## What needs to be done
Please put the data below into a numbered list, starting with the line that contains "533x358 pixels." and going on through the line that contains "click(x=54, y=17)", leaving out blank lines. Include only those lines.

# # # #

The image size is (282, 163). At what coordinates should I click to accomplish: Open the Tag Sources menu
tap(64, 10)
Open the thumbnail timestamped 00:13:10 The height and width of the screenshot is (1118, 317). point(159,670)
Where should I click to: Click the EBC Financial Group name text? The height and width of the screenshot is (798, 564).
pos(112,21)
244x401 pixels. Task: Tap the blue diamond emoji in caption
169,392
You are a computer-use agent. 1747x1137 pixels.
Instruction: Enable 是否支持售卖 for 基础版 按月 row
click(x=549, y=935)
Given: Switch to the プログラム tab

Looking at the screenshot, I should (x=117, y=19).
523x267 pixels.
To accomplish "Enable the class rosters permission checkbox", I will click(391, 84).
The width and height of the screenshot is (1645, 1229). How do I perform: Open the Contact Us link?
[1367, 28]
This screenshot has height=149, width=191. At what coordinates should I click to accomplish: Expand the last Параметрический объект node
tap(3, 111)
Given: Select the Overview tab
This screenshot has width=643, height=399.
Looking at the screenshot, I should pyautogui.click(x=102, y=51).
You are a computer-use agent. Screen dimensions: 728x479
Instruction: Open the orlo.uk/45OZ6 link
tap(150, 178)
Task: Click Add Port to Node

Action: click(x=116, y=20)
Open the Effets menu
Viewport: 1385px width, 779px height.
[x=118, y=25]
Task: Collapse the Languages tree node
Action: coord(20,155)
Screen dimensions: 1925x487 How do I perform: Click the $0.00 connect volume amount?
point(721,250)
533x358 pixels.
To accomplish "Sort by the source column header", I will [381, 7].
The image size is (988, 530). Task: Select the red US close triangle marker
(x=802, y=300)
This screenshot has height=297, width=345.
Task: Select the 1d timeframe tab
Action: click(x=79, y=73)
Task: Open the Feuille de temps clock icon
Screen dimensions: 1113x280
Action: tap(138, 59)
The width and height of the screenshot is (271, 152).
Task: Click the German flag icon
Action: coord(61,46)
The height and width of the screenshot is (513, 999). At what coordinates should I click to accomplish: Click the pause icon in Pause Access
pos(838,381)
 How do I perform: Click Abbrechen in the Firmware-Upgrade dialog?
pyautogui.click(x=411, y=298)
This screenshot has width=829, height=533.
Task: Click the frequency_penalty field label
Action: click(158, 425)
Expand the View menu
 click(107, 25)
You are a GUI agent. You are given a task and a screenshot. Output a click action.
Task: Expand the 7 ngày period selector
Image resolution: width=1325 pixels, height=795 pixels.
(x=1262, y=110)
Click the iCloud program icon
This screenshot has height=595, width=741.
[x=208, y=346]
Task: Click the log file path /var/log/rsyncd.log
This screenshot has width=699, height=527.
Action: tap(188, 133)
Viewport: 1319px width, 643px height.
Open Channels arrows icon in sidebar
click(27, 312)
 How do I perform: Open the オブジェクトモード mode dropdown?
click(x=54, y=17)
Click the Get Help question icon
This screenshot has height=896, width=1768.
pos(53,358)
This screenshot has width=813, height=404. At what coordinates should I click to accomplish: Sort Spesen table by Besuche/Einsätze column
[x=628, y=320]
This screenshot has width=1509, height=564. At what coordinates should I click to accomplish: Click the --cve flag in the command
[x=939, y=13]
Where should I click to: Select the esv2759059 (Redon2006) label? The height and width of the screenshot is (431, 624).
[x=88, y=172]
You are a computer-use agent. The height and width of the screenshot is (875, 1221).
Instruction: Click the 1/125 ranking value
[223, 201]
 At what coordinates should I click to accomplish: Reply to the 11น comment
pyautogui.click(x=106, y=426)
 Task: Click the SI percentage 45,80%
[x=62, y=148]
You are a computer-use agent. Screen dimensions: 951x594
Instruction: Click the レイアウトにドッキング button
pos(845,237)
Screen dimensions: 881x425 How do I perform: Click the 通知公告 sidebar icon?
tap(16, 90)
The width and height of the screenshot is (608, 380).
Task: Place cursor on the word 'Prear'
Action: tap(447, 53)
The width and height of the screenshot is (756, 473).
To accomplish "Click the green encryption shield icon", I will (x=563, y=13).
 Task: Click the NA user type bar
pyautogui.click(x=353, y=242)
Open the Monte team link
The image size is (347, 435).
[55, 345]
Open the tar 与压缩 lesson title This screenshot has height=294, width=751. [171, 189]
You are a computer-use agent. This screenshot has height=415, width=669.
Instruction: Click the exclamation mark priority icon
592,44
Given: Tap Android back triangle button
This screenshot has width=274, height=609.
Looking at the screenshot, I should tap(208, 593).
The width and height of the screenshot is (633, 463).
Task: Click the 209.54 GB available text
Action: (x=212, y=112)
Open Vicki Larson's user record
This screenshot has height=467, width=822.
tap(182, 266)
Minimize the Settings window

# # # #

## Reply to the task
1. 533x358 pixels.
2. To accomplish "Sort by the source column header", I will [381, 7].
3. The image size is (988, 530). Task: Select the red US close triangle marker
4. (x=802, y=300)
5. This screenshot has height=297, width=345.
6. Task: Select the 1d timeframe tab
7. Action: click(x=79, y=73)
8. Task: Open the Feuille de temps clock icon
9. Screen dimensions: 1113x280
10. Action: tap(138, 59)
11. The width and height of the screenshot is (271, 152).
12. Task: Click the German flag icon
13. Action: coord(61,46)
14. The height and width of the screenshot is (513, 999). At what coordinates should I click to accomplish: Click the pause icon in Pause Access
15. pos(838,381)
16.  How do I perform: Click Abbrechen in the Firmware-Upgrade dialog?
17. pyautogui.click(x=411, y=298)
18. This screenshot has width=829, height=533.
19. Task: Click the frequency_penalty field label
20. Action: click(158, 425)
21. Expand the View menu
22.  click(107, 25)
23. You are a GUI agent. You are given a task and a screenshot. Output a click action.
24. Task: Expand the 7 ngày period selector
25. Image resolution: width=1325 pixels, height=795 pixels.
26. (x=1262, y=110)
27. Click the iCloud program icon
28. This screenshot has height=595, width=741.
29. [x=208, y=346]
30. Task: Click the log file path /var/log/rsyncd.log
31. This screenshot has width=699, height=527.
32. Action: tap(188, 133)
33. Viewport: 1319px width, 643px height.
34. Open Channels arrows icon in sidebar
35. click(27, 312)
36.  How do I perform: Open the オブジェクトモード mode dropdown?
37. click(x=54, y=17)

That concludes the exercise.